Lima menit kemudian sosok yang di tunggu kembali muncul. Sepertinya tidak terburu-buru seperti kemarin. Dengan sigap ia keluar dari mobil, meminta Raba ikut dengannya. Meski sempat menolak, dia terpaksa ikut karena telah berjanji meluangkan waktu, saat ia menghindar kemarin.
Dalam diam Ghifa dan Raba berada di mobil, dia juga terlihat tak penasaran kemana tujuan mereka saat ini. Meski aneh, Ghifa tetap melanjutkan aksinya, tak perduli jika gadis di sebelahnya penasaran, sesekali ia melirik mencari tau apa yang tergambar di wajah Raba. " Kok, ke rumah?" ucapnya tiba-tiba, ketika mobil berhenti di rumah Ghifa.

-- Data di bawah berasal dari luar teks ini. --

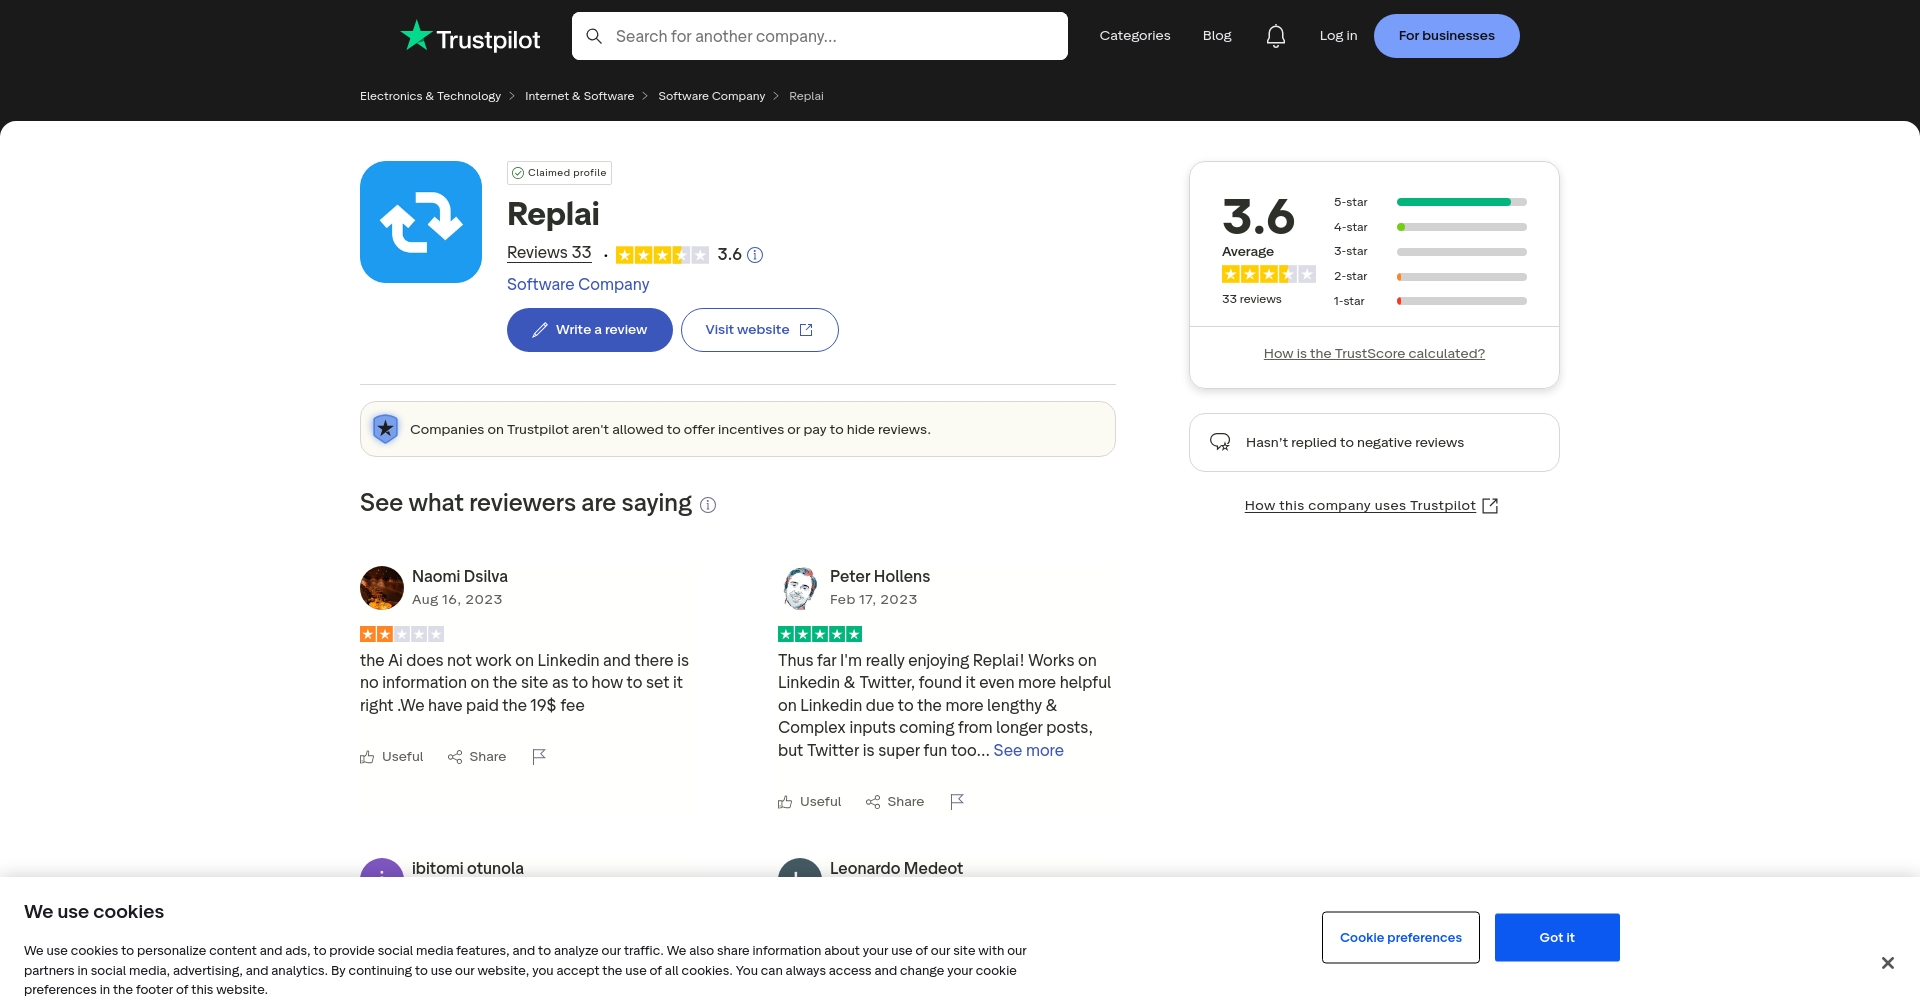The image size is (1920, 1000).
Task: Open Replai logo thumbnail
Action: click(x=421, y=222)
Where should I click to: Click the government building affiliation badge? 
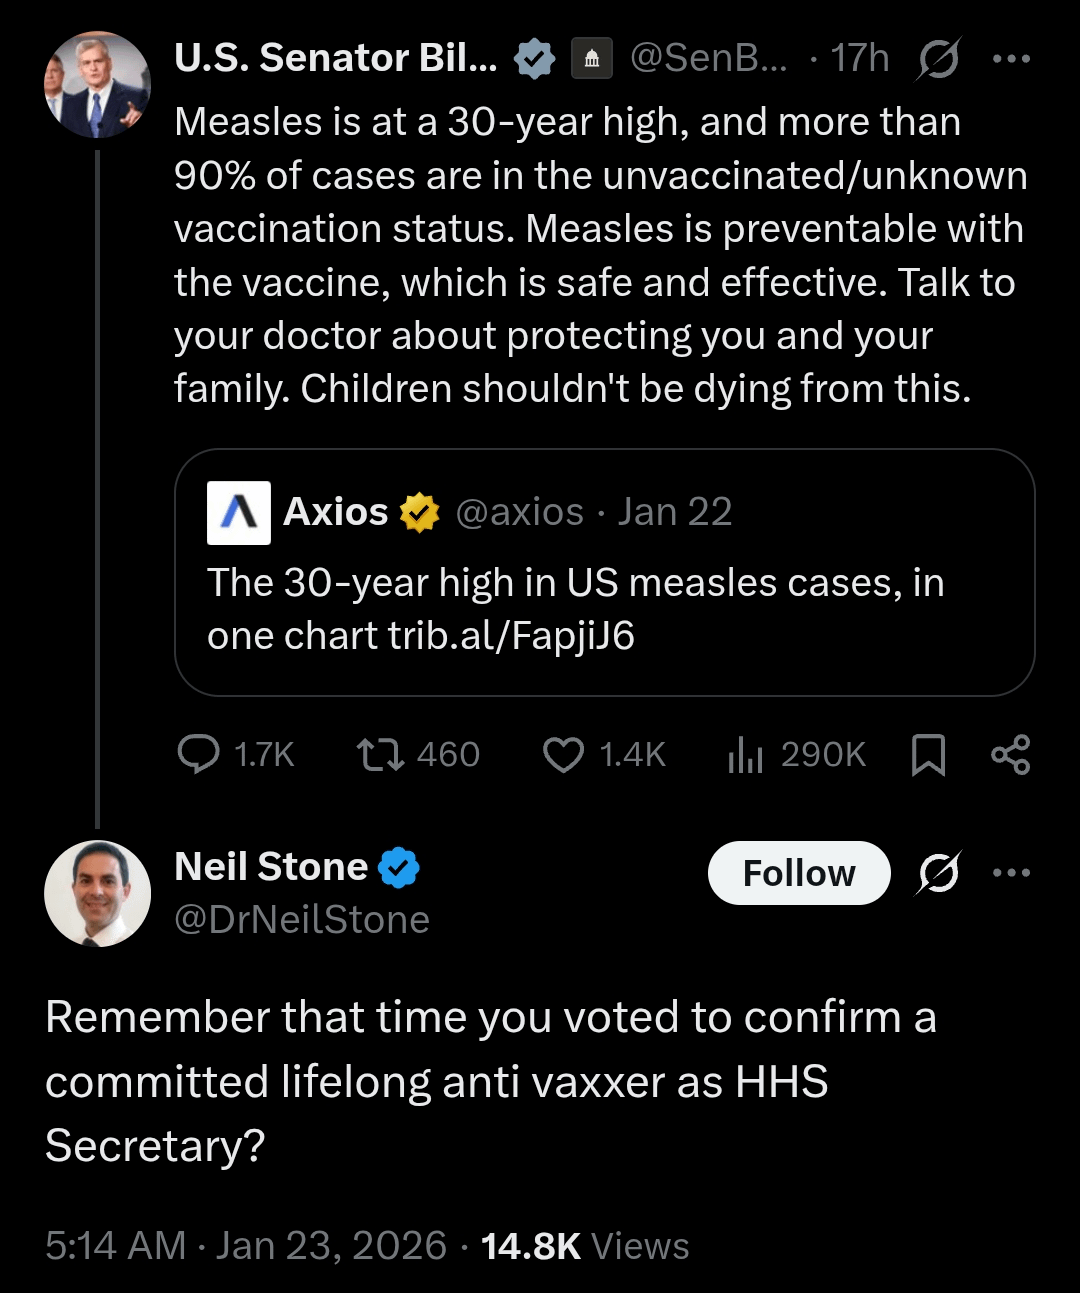point(592,59)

" Aku, perlu mengatakan sesuatu pada Bunda, " kata Ghifa sembari turun dari mobil.
Di lihat dari wajahnya, Raba tampak biasa saja. Mungkin karena dia sering bertemu dengan bunda. " Tidak ada Amara di rumah, kenapa mengajak ku kemari?"
Ghifa tersenyum," Ra, bantu aku kali ini saja, setelahnya kita bisa bicarakan dengan baik-baik. "
Meski tampak bingung, dia tetap mengikuti langkah pria aneh yang tiba-tiba muncul setelah hampir dua tahun tak bertemu dengannya. Ghifa memaklumi jika ia berpikir begitu. Seperti yang telah ia pikirkan sebelumnya, Raba pasti akan bersikap tenang tak banyak bertanya. " Ok, " sahutnya tanpa ragu.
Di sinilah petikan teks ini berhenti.